Veppampalayam is a neighbourhood in Erode district of Tamil Nadu state in the peninsular India.

Veppampalayam is located at an altitude of 249 m above the mean sea level with the geographical coordinates of (i.e., 11°17'33.0"N, 77°39'31.0"E). Erode, Thindal, Nasiyanur, Nanjanapuram, Mettukkadai, Perundurai, Veerappampalayam, Pazhayapalayam, Pavalathampalayam, Kathirampatti and Villarasampatti are some of the important neighbourhoods of Veppampalayam.

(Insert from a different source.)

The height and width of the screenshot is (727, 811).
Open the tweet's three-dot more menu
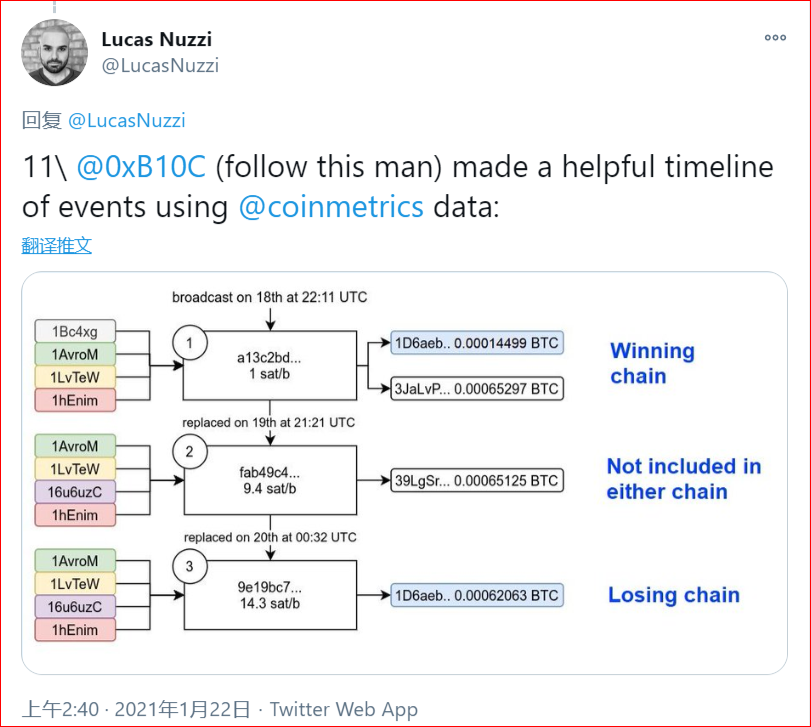click(775, 38)
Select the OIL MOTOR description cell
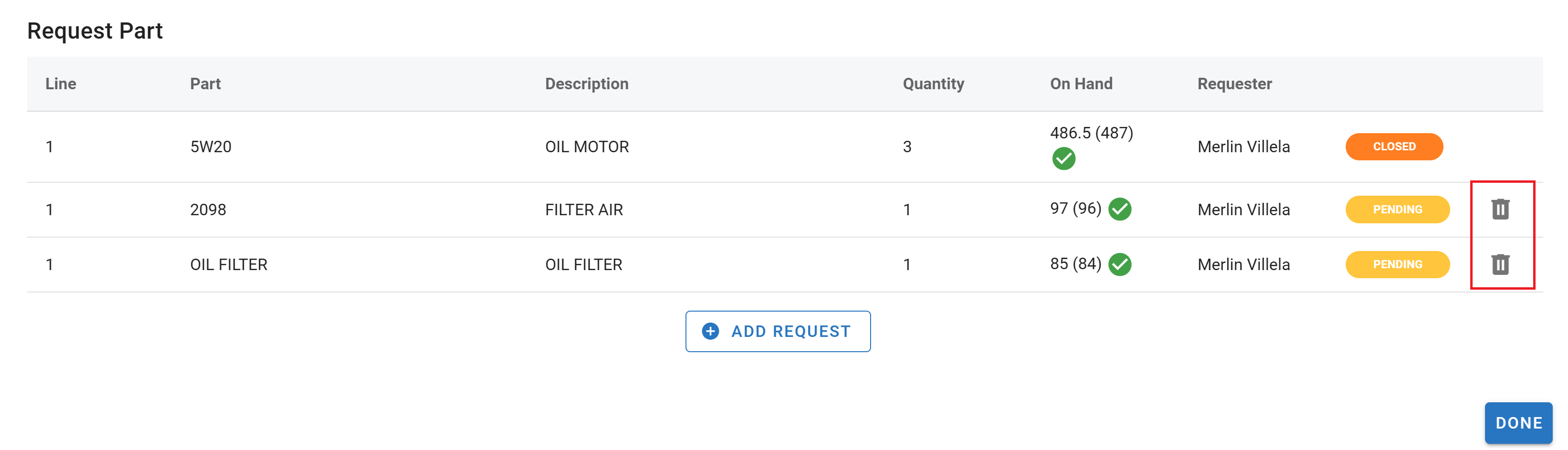1568x450 pixels. tap(587, 147)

Veppampalayam area falls under the Erode West Assembly constituency. The winner of the election held in the year 2021 as the member of its assembly constituency is S. Muthusamy. Also, this area belongs to Erode Lok Sabha constituency. The winner of the election held in the year 2019, as the member of its Lok Sabha constituency is A. Ganeshamurthi.